Procurada pela reportagem, a Horizon (a farmacêutica responsável pelo novo anticorpo monoclonal) afirmou em nota que o remédio é o “único tratamento aprovado no Brasil e no mundo que modifica a história natural da doença ocular da tireoide, diferentemente outras opções terapêuticas disponíveis, cujo tratamento se baseia no controle dos fatores relacionados ao processo autoimune”.
Especificamente sobre o preço, o laboratório detalhou que a decisão se baseia “em fatores que extrapolam a observação pura de custos, como os investimentos em pesquisa e desenvolvimento, as necessidades médica e social não atendidas, o grau de inovação e transformação para a qualidade de vida dos pacientes, entre outros”.

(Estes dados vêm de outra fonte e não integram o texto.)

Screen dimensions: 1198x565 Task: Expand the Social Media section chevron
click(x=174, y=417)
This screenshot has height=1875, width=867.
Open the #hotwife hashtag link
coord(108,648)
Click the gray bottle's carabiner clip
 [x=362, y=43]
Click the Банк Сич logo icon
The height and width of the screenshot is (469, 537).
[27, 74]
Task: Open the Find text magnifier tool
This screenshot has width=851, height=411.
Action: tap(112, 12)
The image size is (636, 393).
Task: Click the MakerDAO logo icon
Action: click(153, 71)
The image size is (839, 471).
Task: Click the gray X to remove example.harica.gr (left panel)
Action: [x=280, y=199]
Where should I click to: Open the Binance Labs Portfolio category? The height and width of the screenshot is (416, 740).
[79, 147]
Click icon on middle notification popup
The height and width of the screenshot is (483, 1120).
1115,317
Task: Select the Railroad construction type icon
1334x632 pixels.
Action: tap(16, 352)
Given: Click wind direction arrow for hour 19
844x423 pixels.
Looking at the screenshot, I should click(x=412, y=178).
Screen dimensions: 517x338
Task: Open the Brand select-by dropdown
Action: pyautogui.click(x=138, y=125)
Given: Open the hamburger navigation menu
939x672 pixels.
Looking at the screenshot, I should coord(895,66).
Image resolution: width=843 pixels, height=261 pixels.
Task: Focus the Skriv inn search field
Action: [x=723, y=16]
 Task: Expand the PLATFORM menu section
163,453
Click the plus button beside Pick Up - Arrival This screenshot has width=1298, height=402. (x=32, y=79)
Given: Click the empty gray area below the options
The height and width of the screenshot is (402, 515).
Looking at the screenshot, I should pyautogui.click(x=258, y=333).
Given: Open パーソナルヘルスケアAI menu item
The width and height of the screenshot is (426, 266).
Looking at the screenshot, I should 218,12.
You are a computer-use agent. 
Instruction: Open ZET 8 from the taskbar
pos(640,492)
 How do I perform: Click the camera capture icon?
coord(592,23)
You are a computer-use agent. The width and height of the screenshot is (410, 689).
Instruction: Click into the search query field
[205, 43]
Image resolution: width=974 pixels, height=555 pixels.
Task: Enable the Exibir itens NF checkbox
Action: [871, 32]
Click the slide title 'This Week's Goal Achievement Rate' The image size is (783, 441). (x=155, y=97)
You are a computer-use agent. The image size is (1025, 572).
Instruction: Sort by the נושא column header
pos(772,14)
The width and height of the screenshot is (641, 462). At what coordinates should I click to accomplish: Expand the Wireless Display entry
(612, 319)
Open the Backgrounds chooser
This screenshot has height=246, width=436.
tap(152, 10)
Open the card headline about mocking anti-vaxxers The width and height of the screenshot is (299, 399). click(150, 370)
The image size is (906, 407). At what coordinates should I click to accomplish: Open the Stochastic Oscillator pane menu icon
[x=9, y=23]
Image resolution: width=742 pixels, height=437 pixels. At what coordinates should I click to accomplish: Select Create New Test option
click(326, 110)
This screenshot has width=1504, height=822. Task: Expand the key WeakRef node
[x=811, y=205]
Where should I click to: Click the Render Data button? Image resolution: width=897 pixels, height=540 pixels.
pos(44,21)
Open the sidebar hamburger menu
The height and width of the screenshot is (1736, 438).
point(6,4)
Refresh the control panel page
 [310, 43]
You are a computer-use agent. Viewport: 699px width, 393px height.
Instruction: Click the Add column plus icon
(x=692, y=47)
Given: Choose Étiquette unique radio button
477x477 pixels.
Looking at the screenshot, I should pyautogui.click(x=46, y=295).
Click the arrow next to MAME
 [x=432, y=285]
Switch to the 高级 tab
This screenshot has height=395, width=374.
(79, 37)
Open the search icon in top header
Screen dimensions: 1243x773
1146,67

“Trabalharemos em conjunto com os governos federal e estaduais, operadoras de saúde, comunidades médicas e de pacientes, seguindo os padrões éticos e a legislação vigente no país, com o objetivo de desenvolver uma rota de acesso sustentável, conforme a bula do teprotumumabe”, finaliza o texto.
Diniz destaca que a disponibilidade de mais recursos terapêuticos permite individualizar o tratamento e utilizar a melhor ferramenta de acordo com as particularidades de cada indivíduo com a condição.
“Podemos conversar com o paciente, apresentar os possíveis caminhos para tratar a doença e decidir juntos a melhor opção”, acredita ela.
“Muitas vezes, a pessoa com doença ocular da tireoide chega para nós com alterações muito estigmatizantes, que afetam o bem-estar e a qualidade de vida.”
“Precisamos, portanto, conscientizar a população sobre o quadro e a forma adequada de diagnosticá-lo e tratá-lo”, conclui a médica.